Of all the entries below, retype only the lines from the one with "Åbnings- og telefontider (107, 1647)" through the one with "Flyt til Fanø (57, 1766)", exactly as they appear.
Excerpted records section start
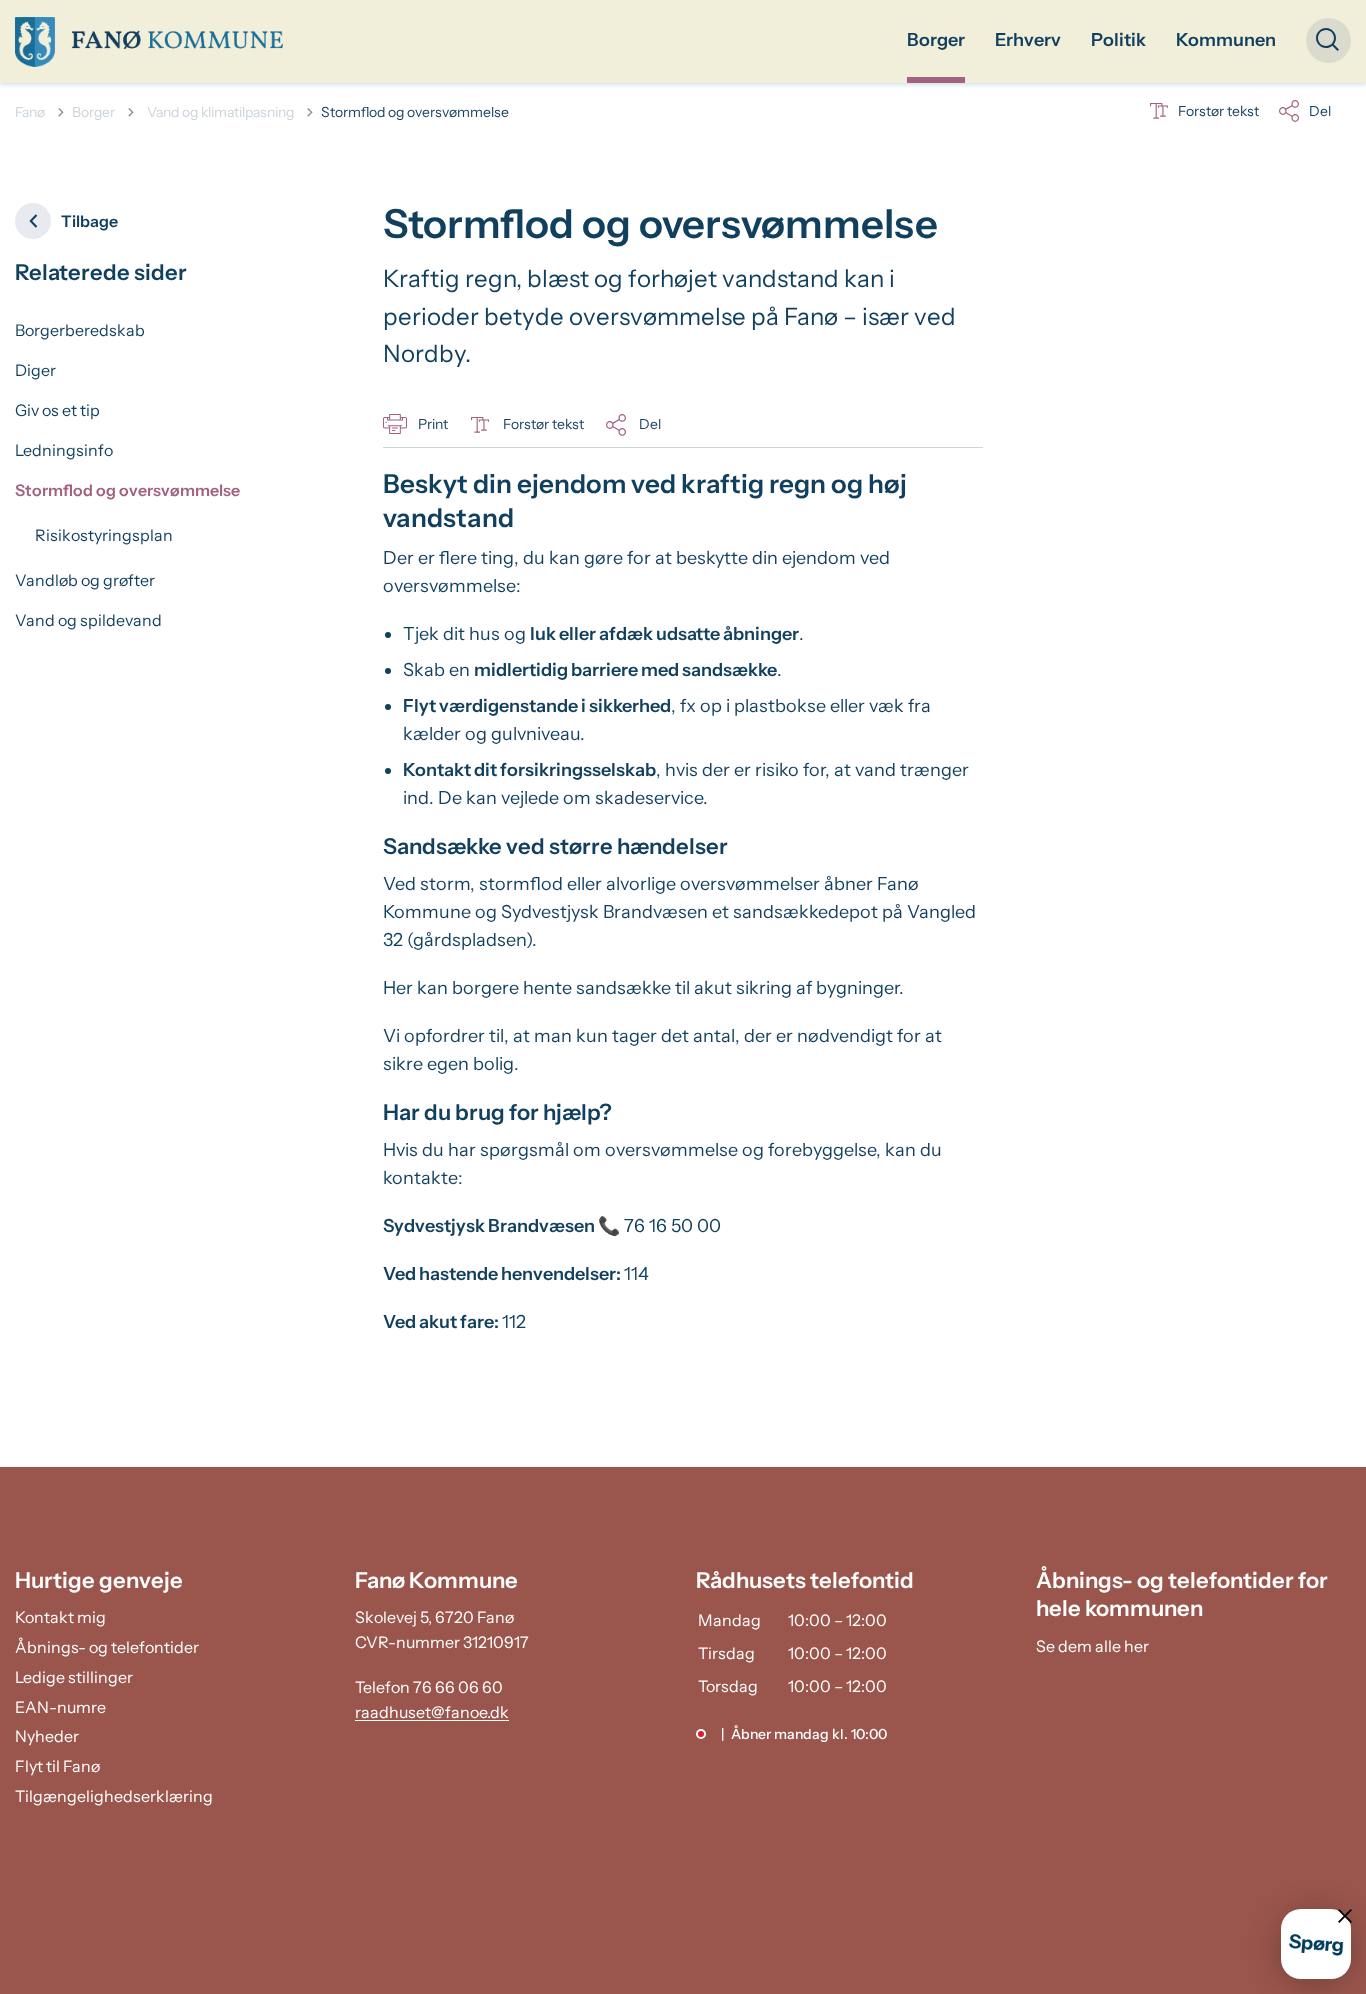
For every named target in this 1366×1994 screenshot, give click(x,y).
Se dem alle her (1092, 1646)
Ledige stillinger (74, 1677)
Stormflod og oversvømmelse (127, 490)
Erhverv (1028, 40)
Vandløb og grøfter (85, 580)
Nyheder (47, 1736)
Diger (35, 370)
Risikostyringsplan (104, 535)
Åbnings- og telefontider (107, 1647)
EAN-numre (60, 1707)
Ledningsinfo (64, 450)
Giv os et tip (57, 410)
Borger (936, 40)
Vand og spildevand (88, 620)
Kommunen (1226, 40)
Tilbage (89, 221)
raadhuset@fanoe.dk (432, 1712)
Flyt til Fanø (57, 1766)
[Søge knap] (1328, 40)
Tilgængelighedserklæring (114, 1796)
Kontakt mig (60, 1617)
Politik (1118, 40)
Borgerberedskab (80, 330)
Excerpted records section end
Excerpted records section start
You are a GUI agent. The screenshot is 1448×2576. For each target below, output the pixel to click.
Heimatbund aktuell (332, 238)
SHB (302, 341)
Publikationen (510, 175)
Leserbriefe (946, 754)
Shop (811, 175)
Excerpted records section end
Output for this task:
Åbnings- og telefontider (107, 1647)
EAN-numre (60, 1707)
Ledningsinfo (64, 450)
Giv os et tip (57, 410)
Borger (936, 40)
Vand og spildevand (88, 620)
Kommunen (1226, 40)
Tilbage (89, 221)
raadhuset@fanoe.dk (432, 1712)
Flyt til Fanø (57, 1766)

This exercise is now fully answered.